== Segment start ==

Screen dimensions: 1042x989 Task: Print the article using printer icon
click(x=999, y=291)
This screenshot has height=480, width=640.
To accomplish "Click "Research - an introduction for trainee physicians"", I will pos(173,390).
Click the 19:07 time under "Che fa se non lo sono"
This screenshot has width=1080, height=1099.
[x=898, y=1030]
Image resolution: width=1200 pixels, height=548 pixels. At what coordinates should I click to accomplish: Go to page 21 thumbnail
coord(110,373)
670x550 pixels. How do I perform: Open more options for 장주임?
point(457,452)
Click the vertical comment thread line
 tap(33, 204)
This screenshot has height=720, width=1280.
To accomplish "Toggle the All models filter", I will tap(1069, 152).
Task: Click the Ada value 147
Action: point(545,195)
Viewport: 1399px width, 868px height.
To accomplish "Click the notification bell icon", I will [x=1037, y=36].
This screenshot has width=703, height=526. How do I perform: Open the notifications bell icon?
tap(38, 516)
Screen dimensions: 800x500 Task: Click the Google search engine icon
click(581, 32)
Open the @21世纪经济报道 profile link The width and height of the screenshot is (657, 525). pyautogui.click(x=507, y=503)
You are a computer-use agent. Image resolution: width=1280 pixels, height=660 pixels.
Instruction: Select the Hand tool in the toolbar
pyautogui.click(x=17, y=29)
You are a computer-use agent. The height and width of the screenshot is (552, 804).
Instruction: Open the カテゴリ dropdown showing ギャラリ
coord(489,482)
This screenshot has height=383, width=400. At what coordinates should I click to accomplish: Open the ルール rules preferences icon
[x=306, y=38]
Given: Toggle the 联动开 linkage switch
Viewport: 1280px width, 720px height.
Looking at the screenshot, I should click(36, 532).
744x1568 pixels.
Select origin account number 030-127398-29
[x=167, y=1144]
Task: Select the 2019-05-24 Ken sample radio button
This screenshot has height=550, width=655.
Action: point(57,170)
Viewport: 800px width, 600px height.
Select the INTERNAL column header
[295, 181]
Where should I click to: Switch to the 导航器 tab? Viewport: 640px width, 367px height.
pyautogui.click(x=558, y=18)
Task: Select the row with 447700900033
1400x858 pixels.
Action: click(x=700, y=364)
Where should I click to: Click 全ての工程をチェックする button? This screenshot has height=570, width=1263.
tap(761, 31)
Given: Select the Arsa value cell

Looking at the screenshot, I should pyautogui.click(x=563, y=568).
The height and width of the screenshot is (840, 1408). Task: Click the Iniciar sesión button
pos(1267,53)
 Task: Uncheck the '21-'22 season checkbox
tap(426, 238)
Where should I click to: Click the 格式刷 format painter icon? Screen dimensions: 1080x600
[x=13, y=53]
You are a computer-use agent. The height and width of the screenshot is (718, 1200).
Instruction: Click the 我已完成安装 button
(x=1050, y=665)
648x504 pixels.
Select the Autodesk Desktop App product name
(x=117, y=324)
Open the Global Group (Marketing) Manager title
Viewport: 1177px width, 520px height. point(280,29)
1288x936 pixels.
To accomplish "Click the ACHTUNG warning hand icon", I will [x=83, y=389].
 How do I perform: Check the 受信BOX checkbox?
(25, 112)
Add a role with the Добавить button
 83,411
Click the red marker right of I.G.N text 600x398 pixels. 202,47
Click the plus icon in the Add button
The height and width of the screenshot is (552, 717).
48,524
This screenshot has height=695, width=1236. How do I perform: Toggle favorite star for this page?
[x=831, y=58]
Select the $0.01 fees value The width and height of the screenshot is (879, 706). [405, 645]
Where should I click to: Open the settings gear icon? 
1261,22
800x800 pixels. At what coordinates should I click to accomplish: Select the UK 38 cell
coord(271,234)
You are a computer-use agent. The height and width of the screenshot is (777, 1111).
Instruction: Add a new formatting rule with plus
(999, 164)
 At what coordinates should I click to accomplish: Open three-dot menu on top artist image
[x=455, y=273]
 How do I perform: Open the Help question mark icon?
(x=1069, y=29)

== Segment end ==

Your task is to reproduce the records in full, without any alteration.

▸ **The completed task**
Screen dimensions: 1042x989 Task: Print the article using printer icon
click(x=999, y=291)
This screenshot has height=480, width=640.
To accomplish "Click "Research - an introduction for trainee physicians"", I will pos(173,390).
Click the 19:07 time under "Che fa se non lo sono"
This screenshot has width=1080, height=1099.
[x=898, y=1030]
Image resolution: width=1200 pixels, height=548 pixels. At what coordinates should I click to accomplish: Go to page 21 thumbnail
coord(110,373)
670x550 pixels. How do I perform: Open more options for 장주임?
point(457,452)
Click the vertical comment thread line
 tap(33, 204)
This screenshot has height=720, width=1280.
To accomplish "Toggle the All models filter", I will tap(1069, 152).
Task: Click the Ada value 147
Action: point(545,195)
Viewport: 1399px width, 868px height.
To accomplish "Click the notification bell icon", I will [x=1037, y=36].
This screenshot has width=703, height=526. How do I perform: Open the notifications bell icon?
tap(38, 516)
Screen dimensions: 800x500 Task: Click the Google search engine icon
click(581, 32)
Open the @21世纪经济报道 profile link The width and height of the screenshot is (657, 525). pyautogui.click(x=507, y=503)
You are a computer-use agent. Image resolution: width=1280 pixels, height=660 pixels.
Instruction: Select the Hand tool in the toolbar
pyautogui.click(x=17, y=29)
You are a computer-use agent. The height and width of the screenshot is (552, 804).
Instruction: Open the カテゴリ dropdown showing ギャラリ
coord(489,482)
This screenshot has height=383, width=400. At what coordinates should I click to accomplish: Open the ルール rules preferences icon
[x=306, y=38]
Given: Toggle the 联动开 linkage switch
Viewport: 1280px width, 720px height.
Looking at the screenshot, I should click(36, 532).
744x1568 pixels.
Select origin account number 030-127398-29
[x=167, y=1144]
Task: Select the 2019-05-24 Ken sample radio button
This screenshot has height=550, width=655.
Action: point(57,170)
Viewport: 800px width, 600px height.
Select the INTERNAL column header
[295, 181]
Where should I click to: Switch to the 导航器 tab? Viewport: 640px width, 367px height.
pyautogui.click(x=558, y=18)
Task: Select the row with 447700900033
1400x858 pixels.
Action: click(x=700, y=364)
Where should I click to: Click 全ての工程をチェックする button? This screenshot has height=570, width=1263.
tap(761, 31)
Given: Select the Arsa value cell

Looking at the screenshot, I should pyautogui.click(x=563, y=568).
The height and width of the screenshot is (840, 1408). Task: Click the Iniciar sesión button
pos(1267,53)
 Task: Uncheck the '21-'22 season checkbox
tap(426, 238)
Where should I click to: Click the 格式刷 format painter icon? Screen dimensions: 1080x600
[x=13, y=53]
You are a computer-use agent. The height and width of the screenshot is (718, 1200).
Instruction: Click the 我已完成安装 button
(x=1050, y=665)
648x504 pixels.
Select the Autodesk Desktop App product name
(x=117, y=324)
Open the Global Group (Marketing) Manager title
Viewport: 1177px width, 520px height. point(280,29)
1288x936 pixels.
To accomplish "Click the ACHTUNG warning hand icon", I will [x=83, y=389].
 How do I perform: Check the 受信BOX checkbox?
(25, 112)
Add a role with the Добавить button
 83,411
Click the red marker right of I.G.N text 600x398 pixels. 202,47
Click the plus icon in the Add button
The height and width of the screenshot is (552, 717).
48,524
This screenshot has height=695, width=1236. How do I perform: Toggle favorite star for this page?
[x=831, y=58]
Select the $0.01 fees value The width and height of the screenshot is (879, 706). [405, 645]
Where should I click to: Open the settings gear icon? 
1261,22
800x800 pixels. At what coordinates should I click to accomplish: Select the UK 38 cell
coord(271,234)
You are a computer-use agent. The height and width of the screenshot is (777, 1111).
Instruction: Add a new formatting rule with plus
(999, 164)
 At what coordinates should I click to accomplish: Open three-dot menu on top artist image
[x=455, y=273]
 How do I perform: Open the Help question mark icon?
(x=1069, y=29)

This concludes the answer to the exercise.